=== TEXT SECTION ===
____
Just Do It! Top 4 Benefits of Showing Off Your Crafts at Craft Shows

If the question is, do you craft, then the answer is: Likely. A Princeton University study said that, over the course of a year, 44 percent of U.S.adults reported making a needlepoint, taking a photo, or otherwise creating.

If the question is, do you attend craft shows, then the answer is: Probably. A survey produced by the National Endowment for the Arts and the U.S. Census Bureau showed that 57.6 million adults attended visual-arts or craft fairs in 2017. The number represented nearly 24 percent of the U.S. adult population, a five-year high.

And if the next question is, do you take your crafts (that you likely make), and display them at craft shows (that you probably attend), then the answer should be: Of course!

Here’s why you — and your passion — should take the leap.

1. You get feedback.

Ramona Baird, host of the GroupWorks Sewing Channel, and education director for the American Sewing Guild, is a regular at the American Sewing Guild’s annual conference. While the conference isn’t a craft show, per se, it is an event that attracts the wares of big businesses and individual quilters and pattern-makers alike. It’s also an event that’s well-attended, typically drawing some 1,000 visitors.

At the guild’s most recent annual conference, held this past summer in Las Vegas, Baird says she was repeatedly approached by GroupWorks users who gave her invaluable feedback on some of her latest work: her channel posts. “I like to keep a personal check on what people are responding to,” she says.

2. Your work gets seen (and you do, too).

Janice Schindler,  a past president and current member of GroupWorks’ own Quilt Guild of Greater Houston, has lived all over the world. Her unique and tasty-looking hamburger, pizza and cupcake quilts have made the rounds, as well.

An added bonus of being on the craft-show circuit is meeting old (or new!) friends. A survey by the philanthropic Wallace Foundation showed that socializing with others was the driving force behind Americans choosing to attend crafts fairs and arts festivals. Indeed, in her own tribute to Schindler’s work, fellow quilter Gail Garber wrote of originally connecting with Schindler at a quilting class, and then going on to reconnect with her at least once a year at the International Quilt Festival in Houston.

3. One word: Ribbons!

Donna Geiger. president of the GroupWorks-affiliated Wisconsin Gourd Society, was not inspired to display her gourd art at festivals because of the potential for acclaim. But sometimes the acclaim comes anyway — and when it happens, it’s a kick. “It’s neat to win first-prize ribbons,” she says.

4. No matter what happens, you win.

The mere act of showing up and showing off your work at a craft show or festival is its own reward. Early on in her gourd-art journey, Geiger remembers being “blown away” by the different types arts and techniques on display at the Wisconsin Gourd Society’s annual festival. The visit sold her on joining the society — and eventually creating and sharing her own work. “I can see the progress of where I started from to where I am now,” says Geiger. “I just didn’t think I had the creative ability.”
____
=== Dataset records ===
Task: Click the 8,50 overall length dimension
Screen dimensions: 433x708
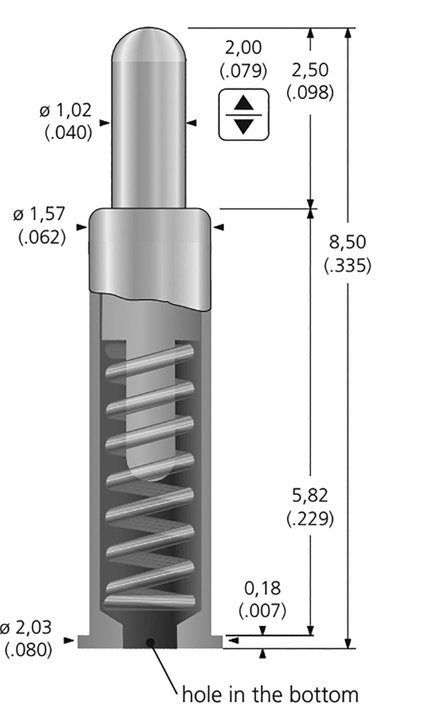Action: pyautogui.click(x=347, y=243)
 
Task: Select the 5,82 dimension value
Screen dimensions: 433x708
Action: pyautogui.click(x=310, y=496)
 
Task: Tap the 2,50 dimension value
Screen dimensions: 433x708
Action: pyautogui.click(x=310, y=71)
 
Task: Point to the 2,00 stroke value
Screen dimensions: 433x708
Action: pyautogui.click(x=243, y=48)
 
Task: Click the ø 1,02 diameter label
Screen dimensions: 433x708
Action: pyautogui.click(x=66, y=110)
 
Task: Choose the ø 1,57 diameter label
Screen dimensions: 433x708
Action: pyautogui.click(x=39, y=214)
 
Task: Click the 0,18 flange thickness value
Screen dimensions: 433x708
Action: pyautogui.click(x=262, y=588)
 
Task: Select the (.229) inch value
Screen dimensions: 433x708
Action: pyautogui.click(x=310, y=519)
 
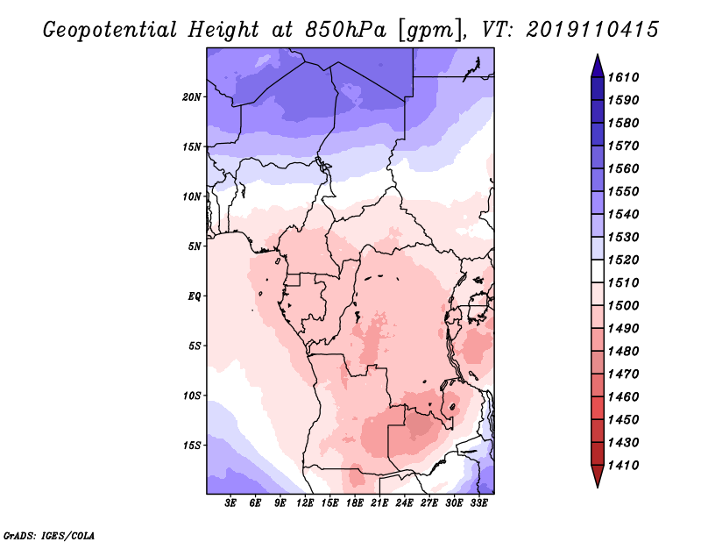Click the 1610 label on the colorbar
[x=624, y=77]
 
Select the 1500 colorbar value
[x=624, y=305]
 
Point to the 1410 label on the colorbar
[x=624, y=465]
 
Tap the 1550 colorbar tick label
[x=624, y=191]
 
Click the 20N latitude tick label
[x=192, y=97]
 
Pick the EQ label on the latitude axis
[x=195, y=296]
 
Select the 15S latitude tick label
[x=192, y=446]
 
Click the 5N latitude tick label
[x=195, y=246]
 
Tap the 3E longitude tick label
[x=230, y=503]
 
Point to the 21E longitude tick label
[x=379, y=503]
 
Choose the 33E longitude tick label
[x=478, y=503]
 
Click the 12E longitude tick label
[x=305, y=503]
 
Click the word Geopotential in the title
[x=110, y=30]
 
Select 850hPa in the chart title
[x=346, y=30]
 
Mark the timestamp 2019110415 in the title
[x=592, y=30]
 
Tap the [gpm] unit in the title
[x=430, y=31]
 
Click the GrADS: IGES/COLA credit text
[x=49, y=536]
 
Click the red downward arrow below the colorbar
[x=598, y=475]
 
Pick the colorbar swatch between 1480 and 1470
[x=598, y=362]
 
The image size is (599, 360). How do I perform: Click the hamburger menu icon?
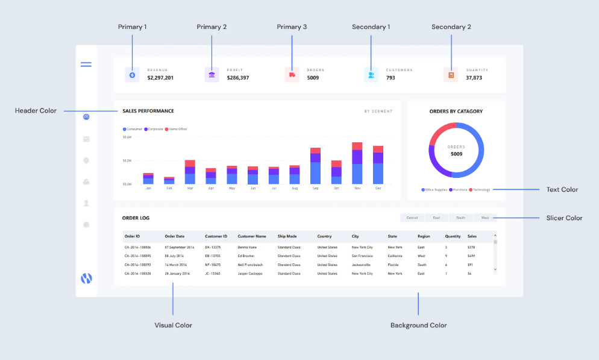tap(86, 64)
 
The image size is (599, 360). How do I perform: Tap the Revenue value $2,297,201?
tap(160, 78)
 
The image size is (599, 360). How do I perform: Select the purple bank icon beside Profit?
tap(212, 75)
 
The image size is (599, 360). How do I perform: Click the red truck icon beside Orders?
tap(292, 75)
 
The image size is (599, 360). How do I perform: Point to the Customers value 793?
tap(390, 78)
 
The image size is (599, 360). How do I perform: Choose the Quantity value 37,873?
tap(474, 78)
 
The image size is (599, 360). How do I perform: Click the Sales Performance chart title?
tap(148, 111)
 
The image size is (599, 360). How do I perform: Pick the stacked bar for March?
tap(190, 172)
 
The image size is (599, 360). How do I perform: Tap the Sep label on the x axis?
tap(315, 188)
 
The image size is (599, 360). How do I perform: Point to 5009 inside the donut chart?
tap(456, 154)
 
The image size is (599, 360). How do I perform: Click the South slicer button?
tap(460, 218)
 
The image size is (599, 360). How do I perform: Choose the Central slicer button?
tap(412, 218)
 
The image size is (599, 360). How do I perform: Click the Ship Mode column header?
tap(287, 236)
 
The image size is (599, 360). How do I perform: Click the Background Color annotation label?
tap(418, 325)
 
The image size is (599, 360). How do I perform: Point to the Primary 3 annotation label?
tap(292, 27)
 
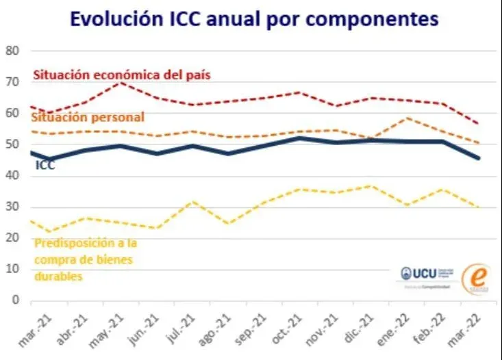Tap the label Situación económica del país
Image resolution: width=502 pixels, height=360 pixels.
tap(122, 74)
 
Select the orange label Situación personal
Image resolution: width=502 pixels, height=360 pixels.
tap(88, 118)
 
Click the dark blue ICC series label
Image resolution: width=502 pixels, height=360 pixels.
tap(45, 165)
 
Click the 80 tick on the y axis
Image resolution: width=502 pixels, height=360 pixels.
tap(12, 51)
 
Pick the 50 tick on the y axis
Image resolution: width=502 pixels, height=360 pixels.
tap(12, 144)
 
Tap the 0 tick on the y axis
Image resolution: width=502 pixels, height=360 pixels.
tap(15, 300)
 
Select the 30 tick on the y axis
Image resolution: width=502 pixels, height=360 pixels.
tap(12, 207)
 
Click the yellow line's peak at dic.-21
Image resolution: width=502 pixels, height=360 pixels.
tap(370, 185)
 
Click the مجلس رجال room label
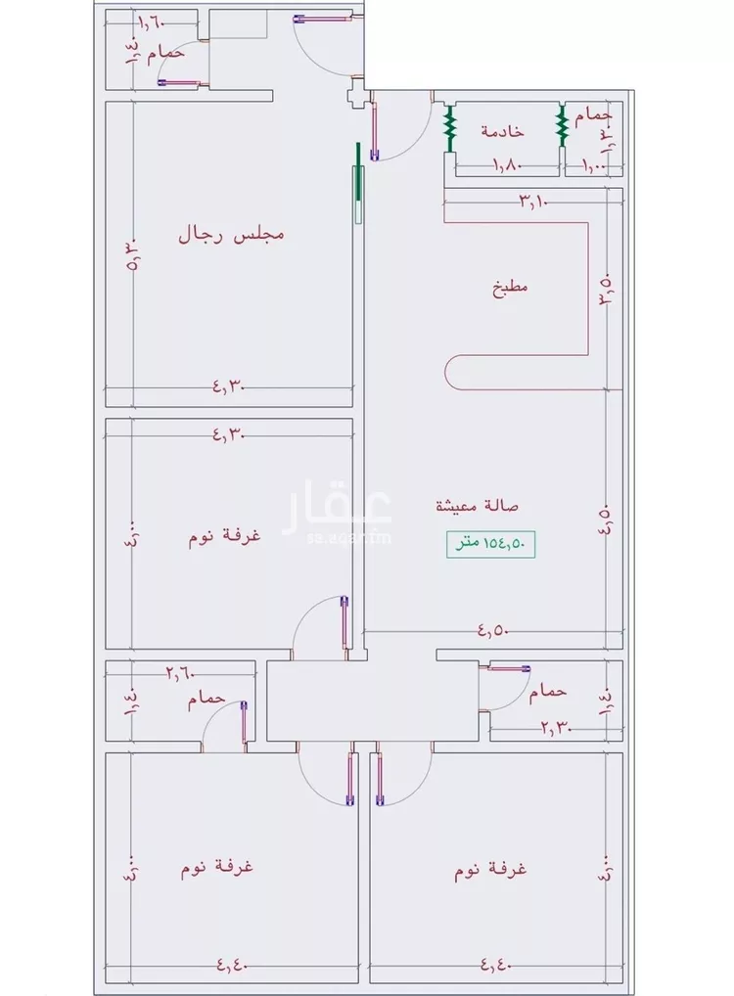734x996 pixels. pos(231,235)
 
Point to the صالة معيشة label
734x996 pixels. pos(478,506)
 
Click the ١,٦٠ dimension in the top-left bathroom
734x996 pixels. pos(152,22)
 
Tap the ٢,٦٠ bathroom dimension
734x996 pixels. pos(180,672)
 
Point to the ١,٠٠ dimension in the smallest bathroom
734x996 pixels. pos(594,166)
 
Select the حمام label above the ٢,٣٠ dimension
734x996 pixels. pos(547,692)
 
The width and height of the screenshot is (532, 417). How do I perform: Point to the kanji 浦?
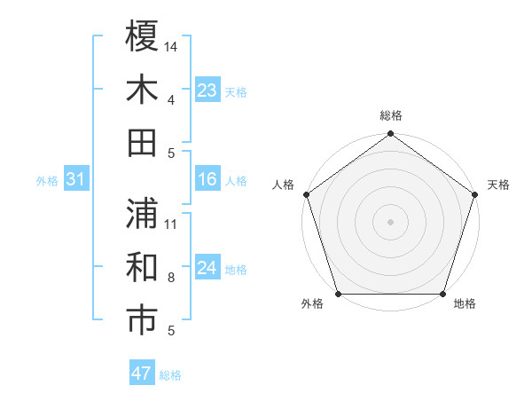(142, 213)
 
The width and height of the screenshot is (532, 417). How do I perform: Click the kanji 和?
(142, 267)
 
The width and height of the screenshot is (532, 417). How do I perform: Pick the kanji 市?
(142, 320)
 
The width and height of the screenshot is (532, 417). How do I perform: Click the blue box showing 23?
(207, 90)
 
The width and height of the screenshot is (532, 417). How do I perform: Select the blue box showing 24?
(207, 269)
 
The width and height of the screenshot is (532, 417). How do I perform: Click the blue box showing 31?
(76, 180)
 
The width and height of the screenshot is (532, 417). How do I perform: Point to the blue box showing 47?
(142, 374)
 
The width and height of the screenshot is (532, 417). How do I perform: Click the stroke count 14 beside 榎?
(171, 45)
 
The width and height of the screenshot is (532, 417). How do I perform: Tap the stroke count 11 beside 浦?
(171, 224)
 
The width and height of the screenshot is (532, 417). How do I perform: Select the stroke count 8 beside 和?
(171, 278)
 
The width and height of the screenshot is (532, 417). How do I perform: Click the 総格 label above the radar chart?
(391, 115)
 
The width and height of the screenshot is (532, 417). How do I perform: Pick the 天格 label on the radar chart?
(498, 185)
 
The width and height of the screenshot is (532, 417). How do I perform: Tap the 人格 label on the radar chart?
(284, 185)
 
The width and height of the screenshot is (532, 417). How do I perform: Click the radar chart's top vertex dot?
(391, 135)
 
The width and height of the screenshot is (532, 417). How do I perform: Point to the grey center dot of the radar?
(391, 222)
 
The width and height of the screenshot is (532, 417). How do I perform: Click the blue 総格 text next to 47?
(170, 375)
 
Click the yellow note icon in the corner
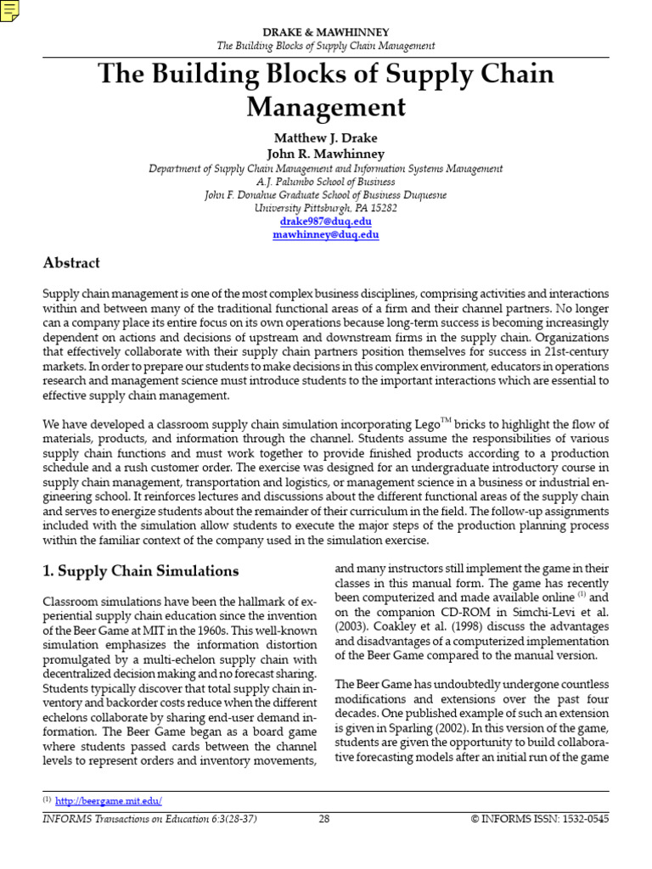tap(10, 9)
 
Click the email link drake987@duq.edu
tap(326, 221)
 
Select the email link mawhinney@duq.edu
tap(326, 235)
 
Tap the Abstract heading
tap(71, 263)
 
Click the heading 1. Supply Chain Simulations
tap(141, 571)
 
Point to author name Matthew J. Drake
tap(326, 137)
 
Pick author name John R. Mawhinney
tap(326, 154)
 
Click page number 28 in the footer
tap(323, 819)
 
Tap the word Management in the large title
tap(326, 108)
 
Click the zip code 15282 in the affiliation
tap(379, 207)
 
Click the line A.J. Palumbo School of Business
tap(326, 182)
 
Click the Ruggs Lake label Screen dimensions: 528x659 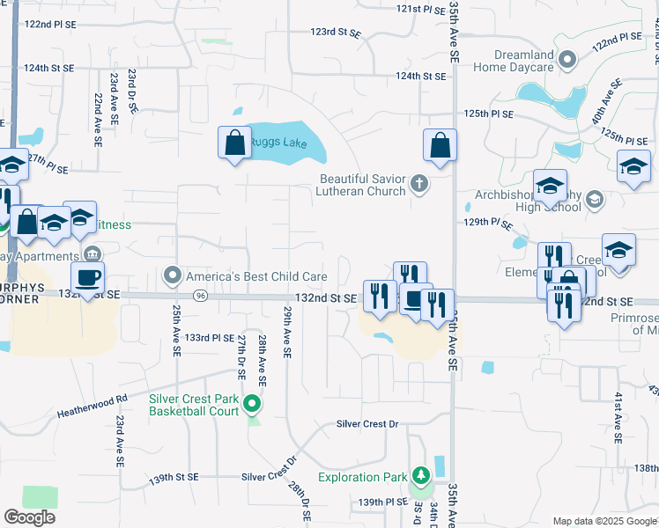[x=278, y=143]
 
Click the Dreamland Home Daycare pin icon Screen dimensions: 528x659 [x=568, y=60]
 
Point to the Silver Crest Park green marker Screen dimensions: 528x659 [x=253, y=405]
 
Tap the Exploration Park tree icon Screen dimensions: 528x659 [x=421, y=477]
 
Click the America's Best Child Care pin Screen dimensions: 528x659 [x=173, y=276]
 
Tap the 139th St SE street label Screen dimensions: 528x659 [x=174, y=478]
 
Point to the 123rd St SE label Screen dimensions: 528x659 [x=336, y=33]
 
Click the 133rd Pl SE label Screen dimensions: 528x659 [x=210, y=337]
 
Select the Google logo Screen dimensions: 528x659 [x=29, y=517]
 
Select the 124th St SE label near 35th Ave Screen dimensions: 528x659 [x=420, y=77]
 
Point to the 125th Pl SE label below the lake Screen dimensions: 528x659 [x=489, y=114]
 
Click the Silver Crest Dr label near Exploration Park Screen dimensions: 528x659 [x=367, y=424]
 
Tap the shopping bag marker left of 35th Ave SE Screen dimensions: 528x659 [x=440, y=146]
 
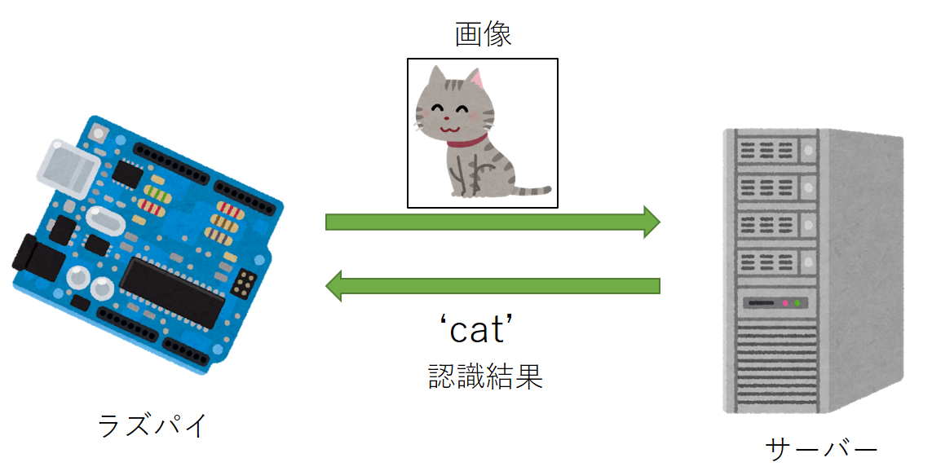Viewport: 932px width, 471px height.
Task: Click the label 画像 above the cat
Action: point(484,34)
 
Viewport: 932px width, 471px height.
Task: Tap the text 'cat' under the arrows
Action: point(481,330)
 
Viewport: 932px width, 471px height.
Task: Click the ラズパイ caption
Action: point(152,425)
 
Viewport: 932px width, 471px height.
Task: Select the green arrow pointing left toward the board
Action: point(493,285)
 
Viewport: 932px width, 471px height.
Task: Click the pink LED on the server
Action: point(786,303)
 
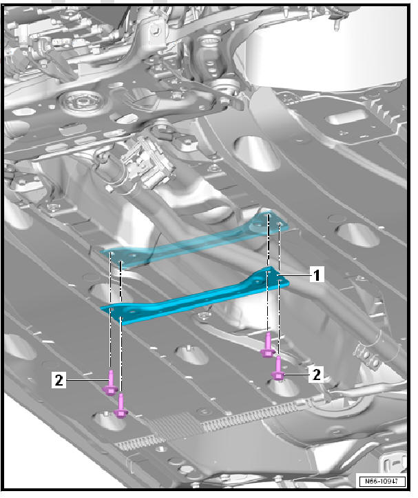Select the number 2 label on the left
point(59,379)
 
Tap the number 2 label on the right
point(317,374)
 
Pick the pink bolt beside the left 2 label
point(109,384)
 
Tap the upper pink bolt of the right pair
point(267,346)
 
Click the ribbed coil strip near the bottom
point(227,417)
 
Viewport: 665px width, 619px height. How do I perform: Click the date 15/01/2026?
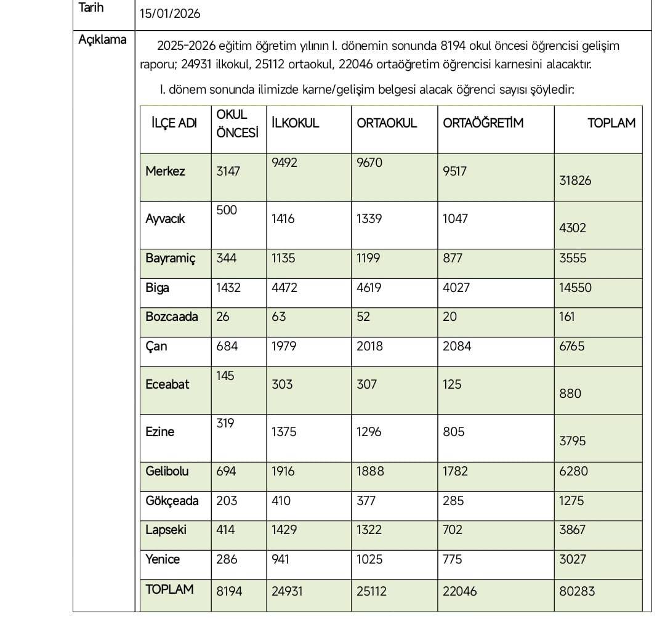(170, 14)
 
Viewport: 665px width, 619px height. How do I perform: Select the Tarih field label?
(92, 8)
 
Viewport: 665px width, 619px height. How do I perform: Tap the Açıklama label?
(102, 40)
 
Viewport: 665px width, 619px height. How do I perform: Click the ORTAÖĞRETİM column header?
(483, 123)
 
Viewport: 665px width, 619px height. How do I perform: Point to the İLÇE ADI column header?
(174, 123)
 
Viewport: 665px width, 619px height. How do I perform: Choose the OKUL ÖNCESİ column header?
(237, 123)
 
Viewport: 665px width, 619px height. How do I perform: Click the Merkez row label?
(165, 171)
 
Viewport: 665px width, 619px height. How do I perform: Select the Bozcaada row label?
(172, 317)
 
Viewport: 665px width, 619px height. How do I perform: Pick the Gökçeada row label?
(172, 501)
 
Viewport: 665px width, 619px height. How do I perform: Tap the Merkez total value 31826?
(575, 180)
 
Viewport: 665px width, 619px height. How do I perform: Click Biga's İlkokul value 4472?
(284, 288)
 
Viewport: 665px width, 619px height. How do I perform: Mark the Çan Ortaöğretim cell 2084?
(457, 346)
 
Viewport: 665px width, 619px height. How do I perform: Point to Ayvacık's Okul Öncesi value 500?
(227, 210)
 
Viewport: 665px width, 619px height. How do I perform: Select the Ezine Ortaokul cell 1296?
(369, 432)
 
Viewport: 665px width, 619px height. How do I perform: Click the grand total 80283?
(577, 591)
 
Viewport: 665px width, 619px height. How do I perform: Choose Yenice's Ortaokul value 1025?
(369, 559)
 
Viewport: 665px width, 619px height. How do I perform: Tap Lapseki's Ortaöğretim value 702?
(453, 530)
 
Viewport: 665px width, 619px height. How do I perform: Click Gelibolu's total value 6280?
(574, 471)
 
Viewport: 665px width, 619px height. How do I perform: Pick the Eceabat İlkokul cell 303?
(282, 384)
____
=== DESCRIPTION OF THE TASK ===
In the article on craft shows, how many visitors does the American Sewing Guild's annual conference typically draw?

=== SOLUTION ===
Some 1,000 visitors.